**Exercise prompt**
The output should be all entries, each matching the original exactly.

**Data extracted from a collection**
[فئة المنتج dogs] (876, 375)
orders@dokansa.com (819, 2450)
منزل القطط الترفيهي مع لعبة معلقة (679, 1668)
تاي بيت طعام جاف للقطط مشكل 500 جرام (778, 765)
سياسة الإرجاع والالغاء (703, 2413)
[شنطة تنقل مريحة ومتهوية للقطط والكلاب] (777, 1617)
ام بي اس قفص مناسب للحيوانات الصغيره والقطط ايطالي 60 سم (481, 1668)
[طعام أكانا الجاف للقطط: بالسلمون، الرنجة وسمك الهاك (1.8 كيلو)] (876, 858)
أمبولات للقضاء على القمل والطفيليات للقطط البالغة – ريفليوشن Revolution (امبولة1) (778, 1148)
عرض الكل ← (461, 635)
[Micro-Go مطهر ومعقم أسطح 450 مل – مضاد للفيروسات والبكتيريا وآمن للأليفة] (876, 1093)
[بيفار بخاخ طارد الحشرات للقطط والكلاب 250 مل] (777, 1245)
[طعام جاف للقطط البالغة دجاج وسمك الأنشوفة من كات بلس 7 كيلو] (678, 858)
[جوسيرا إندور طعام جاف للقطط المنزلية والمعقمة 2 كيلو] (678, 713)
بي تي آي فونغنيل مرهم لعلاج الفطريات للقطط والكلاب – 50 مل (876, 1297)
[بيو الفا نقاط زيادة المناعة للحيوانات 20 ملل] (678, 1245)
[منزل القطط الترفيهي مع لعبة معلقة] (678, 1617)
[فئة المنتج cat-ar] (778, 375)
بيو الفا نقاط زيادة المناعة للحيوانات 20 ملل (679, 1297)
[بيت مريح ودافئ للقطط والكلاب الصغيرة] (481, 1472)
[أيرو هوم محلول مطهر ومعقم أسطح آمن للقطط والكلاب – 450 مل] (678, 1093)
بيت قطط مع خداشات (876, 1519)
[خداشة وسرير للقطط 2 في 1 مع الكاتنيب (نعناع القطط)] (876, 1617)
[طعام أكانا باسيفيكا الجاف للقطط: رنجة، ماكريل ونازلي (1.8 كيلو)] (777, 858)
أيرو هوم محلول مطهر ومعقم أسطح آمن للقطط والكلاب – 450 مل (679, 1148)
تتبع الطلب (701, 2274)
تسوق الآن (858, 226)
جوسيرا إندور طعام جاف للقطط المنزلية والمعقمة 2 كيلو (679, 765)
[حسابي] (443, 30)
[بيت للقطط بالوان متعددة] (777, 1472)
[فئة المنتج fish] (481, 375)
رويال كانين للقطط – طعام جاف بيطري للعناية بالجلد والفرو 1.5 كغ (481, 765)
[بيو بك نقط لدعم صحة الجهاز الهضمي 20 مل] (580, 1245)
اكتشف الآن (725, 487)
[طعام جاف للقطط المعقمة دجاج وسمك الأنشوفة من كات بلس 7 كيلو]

**Expected answer**
[فئة المنتج dogs] (876, 375)
orders@dokansa.com (819, 2450)
منزل القطط الترفيهي مع لعبة معلقة (679, 1668)
تاي بيت طعام جاف للقطط مشكل 500 جرام (778, 765)
سياسة الإرجاع والالغاء (703, 2413)
[شنطة تنقل مريحة ومتهوية للقطط والكلاب] (777, 1617)
ام بي اس قفص مناسب للحيوانات الصغيره والقطط ايطالي 60 سم (481, 1668)
[طعام أكانا الجاف للقطط: بالسلمون، الرنجة وسمك الهاك (1.8 كيلو)] (876, 858)
أمبولات للقضاء على القمل والطفيليات للقطط البالغة – ريفليوشن Revolution (امبولة1) (778, 1148)
عرض الكل ← (461, 635)
[Micro-Go مطهر ومعقم أسطح 450 مل – مضاد للفيروسات والبكتيريا وآمن للأليفة] (876, 1093)
[بيفار بخاخ طارد الحشرات للقطط والكلاب 250 مل] (777, 1245)
[طعام جاف للقطط البالغة دجاج وسمك الأنشوفة من كات بلس 7 كيلو] (678, 858)
[جوسيرا إندور طعام جاف للقطط المنزلية والمعقمة 2 كيلو] (678, 713)
بي تي آي فونغنيل مرهم لعلاج الفطريات للقطط والكلاب – 50 مل (876, 1297)
[بيو الفا نقاط زيادة المناعة للحيوانات 20 ملل] (678, 1245)
[منزل القطط الترفيهي مع لعبة معلقة] (678, 1617)
[فئة المنتج cat-ar] (778, 375)
بيو الفا نقاط زيادة المناعة للحيوانات 20 ملل (679, 1297)
[بيت مريح ودافئ للقطط والكلاب الصغيرة] (481, 1472)
[أيرو هوم محلول مطهر ومعقم أسطح آمن للقطط والكلاب – 450 مل] (678, 1093)
بيت قطط مع خداشات (876, 1519)
[خداشة وسرير للقطط 2 في 1 مع الكاتنيب (نعناع القطط)] (876, 1617)
[طعام أكانا باسيفيكا الجاف للقطط: رنجة، ماكريل ونازلي (1.8 كيلو)] (777, 858)
أيرو هوم محلول مطهر ومعقم أسطح آمن للقطط والكلاب – 450 مل (679, 1148)
تتبع الطلب (701, 2274)
تسوق الآن (858, 226)
جوسيرا إندور طعام جاف للقطط المنزلية والمعقمة 2 كيلو (679, 765)
[حسابي] (443, 30)
[بيت للقطط بالوان متعددة] (777, 1472)
[فئة المنتج fish] (481, 375)
رويال كانين للقطط – طعام جاف بيطري للعناية بالجلد والفرو 1.5 كغ (481, 765)
[بيو بك نقط لدعم صحة الجهاز الهضمي 20 مل] (580, 1245)
اكتشف الآن (725, 487)
[طعام جاف للقطط المعقمة دجاج وسمك الأنشوفة من كات بلس 7 كيلو]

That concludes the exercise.